Records from a collection:

+--

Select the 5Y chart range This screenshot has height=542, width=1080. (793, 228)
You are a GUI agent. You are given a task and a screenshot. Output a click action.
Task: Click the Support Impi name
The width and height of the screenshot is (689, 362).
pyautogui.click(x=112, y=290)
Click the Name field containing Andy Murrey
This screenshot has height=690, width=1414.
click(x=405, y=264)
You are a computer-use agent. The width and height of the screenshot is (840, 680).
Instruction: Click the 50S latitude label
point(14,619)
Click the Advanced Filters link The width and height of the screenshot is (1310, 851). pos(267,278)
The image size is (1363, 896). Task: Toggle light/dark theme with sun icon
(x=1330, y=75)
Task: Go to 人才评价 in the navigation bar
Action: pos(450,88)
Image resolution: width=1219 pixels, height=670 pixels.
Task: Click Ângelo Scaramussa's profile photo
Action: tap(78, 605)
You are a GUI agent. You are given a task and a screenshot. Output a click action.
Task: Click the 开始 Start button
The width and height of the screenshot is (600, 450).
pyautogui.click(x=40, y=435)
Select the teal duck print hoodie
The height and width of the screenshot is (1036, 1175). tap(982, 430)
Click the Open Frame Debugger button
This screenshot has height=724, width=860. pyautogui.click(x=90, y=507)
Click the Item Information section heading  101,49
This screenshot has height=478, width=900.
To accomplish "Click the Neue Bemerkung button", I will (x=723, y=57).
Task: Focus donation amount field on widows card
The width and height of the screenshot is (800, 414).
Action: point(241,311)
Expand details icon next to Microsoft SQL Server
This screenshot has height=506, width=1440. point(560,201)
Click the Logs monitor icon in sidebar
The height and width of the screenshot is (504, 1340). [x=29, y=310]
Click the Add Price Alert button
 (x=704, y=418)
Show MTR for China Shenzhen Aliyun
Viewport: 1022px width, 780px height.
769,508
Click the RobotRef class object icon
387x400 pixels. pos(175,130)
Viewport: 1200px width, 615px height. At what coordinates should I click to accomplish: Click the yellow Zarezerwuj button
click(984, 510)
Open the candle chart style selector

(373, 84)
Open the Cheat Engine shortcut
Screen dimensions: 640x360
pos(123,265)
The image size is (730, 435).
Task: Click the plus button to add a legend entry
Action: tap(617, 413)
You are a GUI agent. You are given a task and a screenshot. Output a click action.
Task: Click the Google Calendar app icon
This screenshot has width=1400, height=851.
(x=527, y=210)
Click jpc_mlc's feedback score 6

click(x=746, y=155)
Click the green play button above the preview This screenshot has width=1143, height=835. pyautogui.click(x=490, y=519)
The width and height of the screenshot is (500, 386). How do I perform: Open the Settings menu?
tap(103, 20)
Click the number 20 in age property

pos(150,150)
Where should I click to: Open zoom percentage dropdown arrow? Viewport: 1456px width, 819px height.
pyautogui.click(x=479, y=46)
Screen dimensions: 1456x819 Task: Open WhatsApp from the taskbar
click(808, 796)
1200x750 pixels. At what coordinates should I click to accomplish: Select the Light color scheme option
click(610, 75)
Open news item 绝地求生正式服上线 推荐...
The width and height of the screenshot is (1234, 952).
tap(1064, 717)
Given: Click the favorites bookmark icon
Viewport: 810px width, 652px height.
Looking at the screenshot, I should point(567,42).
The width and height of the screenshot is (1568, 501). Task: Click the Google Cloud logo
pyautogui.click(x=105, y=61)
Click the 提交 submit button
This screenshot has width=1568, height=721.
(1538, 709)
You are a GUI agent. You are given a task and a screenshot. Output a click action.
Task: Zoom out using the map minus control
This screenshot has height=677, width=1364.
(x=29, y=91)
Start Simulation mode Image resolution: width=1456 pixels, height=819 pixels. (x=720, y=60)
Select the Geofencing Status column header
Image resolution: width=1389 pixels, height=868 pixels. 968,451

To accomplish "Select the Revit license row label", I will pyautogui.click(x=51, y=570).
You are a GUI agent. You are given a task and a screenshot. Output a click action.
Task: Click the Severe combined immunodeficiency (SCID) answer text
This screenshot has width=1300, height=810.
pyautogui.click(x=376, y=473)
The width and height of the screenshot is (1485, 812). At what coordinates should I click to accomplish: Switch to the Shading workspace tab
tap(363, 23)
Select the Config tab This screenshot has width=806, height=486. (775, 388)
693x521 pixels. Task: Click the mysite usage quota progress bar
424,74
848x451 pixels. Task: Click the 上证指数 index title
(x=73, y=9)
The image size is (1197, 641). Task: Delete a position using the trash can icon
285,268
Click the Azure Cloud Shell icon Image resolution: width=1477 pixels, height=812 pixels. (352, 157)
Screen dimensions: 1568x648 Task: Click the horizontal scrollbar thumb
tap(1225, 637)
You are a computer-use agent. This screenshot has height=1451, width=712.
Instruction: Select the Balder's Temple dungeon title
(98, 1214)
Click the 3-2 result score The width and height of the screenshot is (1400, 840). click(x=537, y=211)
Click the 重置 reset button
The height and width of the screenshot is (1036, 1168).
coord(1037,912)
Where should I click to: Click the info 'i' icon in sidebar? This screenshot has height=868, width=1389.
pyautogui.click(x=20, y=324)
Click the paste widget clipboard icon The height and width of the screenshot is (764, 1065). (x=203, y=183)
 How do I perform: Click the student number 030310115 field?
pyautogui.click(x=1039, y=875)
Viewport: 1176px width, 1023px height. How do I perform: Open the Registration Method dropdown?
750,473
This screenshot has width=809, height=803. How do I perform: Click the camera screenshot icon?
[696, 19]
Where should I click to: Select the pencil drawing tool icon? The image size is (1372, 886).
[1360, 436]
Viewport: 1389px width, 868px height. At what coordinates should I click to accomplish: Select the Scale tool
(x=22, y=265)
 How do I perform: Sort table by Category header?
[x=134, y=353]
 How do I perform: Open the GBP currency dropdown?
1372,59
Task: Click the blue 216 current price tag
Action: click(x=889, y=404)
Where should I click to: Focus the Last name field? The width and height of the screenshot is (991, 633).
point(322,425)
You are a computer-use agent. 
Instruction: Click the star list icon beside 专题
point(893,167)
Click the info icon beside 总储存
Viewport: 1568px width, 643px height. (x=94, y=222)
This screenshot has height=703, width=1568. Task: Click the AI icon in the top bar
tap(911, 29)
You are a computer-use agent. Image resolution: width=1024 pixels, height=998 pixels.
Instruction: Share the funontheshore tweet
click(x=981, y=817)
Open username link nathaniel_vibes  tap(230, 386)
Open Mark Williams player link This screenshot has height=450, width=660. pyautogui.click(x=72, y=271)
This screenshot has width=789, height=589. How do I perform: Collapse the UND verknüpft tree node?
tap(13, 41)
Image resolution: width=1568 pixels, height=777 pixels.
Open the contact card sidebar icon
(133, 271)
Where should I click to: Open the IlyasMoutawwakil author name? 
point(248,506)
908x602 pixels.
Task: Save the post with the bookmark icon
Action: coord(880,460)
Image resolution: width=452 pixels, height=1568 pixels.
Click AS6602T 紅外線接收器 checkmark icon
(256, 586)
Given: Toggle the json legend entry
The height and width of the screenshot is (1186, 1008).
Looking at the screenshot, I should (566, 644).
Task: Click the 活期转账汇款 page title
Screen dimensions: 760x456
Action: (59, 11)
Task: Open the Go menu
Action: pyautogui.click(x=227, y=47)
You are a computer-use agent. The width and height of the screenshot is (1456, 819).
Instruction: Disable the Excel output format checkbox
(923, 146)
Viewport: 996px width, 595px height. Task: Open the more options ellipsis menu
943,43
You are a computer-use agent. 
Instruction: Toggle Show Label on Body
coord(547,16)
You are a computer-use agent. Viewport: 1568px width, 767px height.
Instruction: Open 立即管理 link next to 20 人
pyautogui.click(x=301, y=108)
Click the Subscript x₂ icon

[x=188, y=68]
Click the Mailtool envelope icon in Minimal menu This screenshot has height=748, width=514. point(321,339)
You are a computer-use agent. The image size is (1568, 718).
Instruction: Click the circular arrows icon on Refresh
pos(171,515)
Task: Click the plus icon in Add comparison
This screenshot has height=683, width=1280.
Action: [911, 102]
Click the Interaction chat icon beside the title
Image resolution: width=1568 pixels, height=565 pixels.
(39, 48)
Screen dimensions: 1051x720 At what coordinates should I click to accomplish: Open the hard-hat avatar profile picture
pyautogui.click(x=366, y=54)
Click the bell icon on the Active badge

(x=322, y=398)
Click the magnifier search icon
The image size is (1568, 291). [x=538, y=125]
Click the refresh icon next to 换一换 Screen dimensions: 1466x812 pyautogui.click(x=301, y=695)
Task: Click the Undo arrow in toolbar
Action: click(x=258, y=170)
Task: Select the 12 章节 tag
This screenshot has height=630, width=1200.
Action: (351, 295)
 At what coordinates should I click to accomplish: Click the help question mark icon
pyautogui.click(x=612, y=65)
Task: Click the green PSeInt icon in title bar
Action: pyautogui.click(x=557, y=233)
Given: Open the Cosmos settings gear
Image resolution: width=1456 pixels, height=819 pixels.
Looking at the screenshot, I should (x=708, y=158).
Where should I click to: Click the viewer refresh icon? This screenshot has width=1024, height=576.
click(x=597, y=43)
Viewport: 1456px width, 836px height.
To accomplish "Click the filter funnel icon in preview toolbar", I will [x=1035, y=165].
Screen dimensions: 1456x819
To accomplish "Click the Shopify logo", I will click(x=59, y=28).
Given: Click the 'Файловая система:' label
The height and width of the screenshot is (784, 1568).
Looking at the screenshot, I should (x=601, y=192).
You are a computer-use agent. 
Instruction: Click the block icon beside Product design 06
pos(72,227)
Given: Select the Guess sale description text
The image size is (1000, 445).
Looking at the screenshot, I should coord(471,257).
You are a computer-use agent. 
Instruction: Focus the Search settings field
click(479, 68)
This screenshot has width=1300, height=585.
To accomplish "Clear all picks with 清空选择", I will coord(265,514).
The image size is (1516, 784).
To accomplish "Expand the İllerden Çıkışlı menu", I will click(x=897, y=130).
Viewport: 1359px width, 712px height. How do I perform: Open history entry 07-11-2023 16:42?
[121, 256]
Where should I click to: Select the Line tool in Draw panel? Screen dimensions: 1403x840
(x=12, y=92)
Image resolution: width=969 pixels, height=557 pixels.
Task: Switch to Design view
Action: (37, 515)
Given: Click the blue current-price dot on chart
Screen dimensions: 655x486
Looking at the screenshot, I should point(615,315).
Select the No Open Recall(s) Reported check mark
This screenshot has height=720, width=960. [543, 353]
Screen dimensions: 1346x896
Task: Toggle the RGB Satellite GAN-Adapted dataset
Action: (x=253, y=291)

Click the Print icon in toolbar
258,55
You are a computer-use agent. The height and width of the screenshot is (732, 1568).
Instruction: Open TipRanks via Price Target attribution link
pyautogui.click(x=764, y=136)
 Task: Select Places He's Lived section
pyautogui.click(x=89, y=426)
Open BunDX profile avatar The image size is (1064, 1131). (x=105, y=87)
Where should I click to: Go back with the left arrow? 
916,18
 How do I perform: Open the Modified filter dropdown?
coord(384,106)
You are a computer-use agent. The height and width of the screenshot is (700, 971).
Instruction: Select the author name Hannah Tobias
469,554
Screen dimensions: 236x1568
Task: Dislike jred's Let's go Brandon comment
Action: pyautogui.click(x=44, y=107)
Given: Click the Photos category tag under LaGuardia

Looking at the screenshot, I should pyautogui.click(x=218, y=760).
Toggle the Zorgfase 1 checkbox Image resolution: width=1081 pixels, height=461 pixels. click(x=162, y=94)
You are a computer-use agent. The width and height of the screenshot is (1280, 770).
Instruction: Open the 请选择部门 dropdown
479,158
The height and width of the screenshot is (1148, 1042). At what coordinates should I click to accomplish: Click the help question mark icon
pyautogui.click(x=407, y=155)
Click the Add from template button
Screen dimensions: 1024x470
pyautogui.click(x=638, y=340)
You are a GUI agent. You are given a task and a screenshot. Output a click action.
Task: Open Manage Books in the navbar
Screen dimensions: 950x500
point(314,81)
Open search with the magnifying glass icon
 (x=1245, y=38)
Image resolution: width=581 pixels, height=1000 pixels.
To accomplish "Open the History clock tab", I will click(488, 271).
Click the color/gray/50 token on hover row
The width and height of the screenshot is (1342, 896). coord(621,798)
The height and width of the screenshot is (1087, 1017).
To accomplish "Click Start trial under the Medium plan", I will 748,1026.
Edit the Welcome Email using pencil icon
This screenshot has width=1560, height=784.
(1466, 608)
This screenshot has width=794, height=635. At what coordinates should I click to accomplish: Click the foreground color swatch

+--

WHAT YOU NEED TO DO:
Write everything in the items from the line containing "Click the info icon beside 总储存" down to the line containing "Action: coord(880,460)" as a JSON list of strings, with one string per line and any blank lines left out.

REPLY TO THE TASK:
[
  "Click the info icon beside 总储存",
  "Viewport: 1568px width, 643px height. (x=94, y=222)",
  "This screenshot has height=703, width=1568. Task: Click the AI icon in the top bar",
  "tap(911, 29)",
  "You are a computer-use agent. Image resolution: width=1024 pixels, height=998 pixels.",
  "Instruction: Share the funontheshore tweet",
  "click(x=981, y=817)",
  "Open username link nathaniel_vibes  tap(230, 386)",
  "Open Mark Williams player link This screenshot has height=450, width=660. pyautogui.click(x=72, y=271)",
  "This screenshot has width=789, height=589. How do I perform: Collapse the UND verknüpft tree node?",
  "tap(13, 41)",
  "Image resolution: width=1568 pixels, height=777 pixels.",
  "Open the contact card sidebar icon",
  "(133, 271)",
  "Where should I click to: Open the IlyasMoutawwakil author name? ",
  "point(248,506)",
  "908x602 pixels.",
  "Task: Save the post with the bookmark icon",
  "Action: coord(880,460)"
]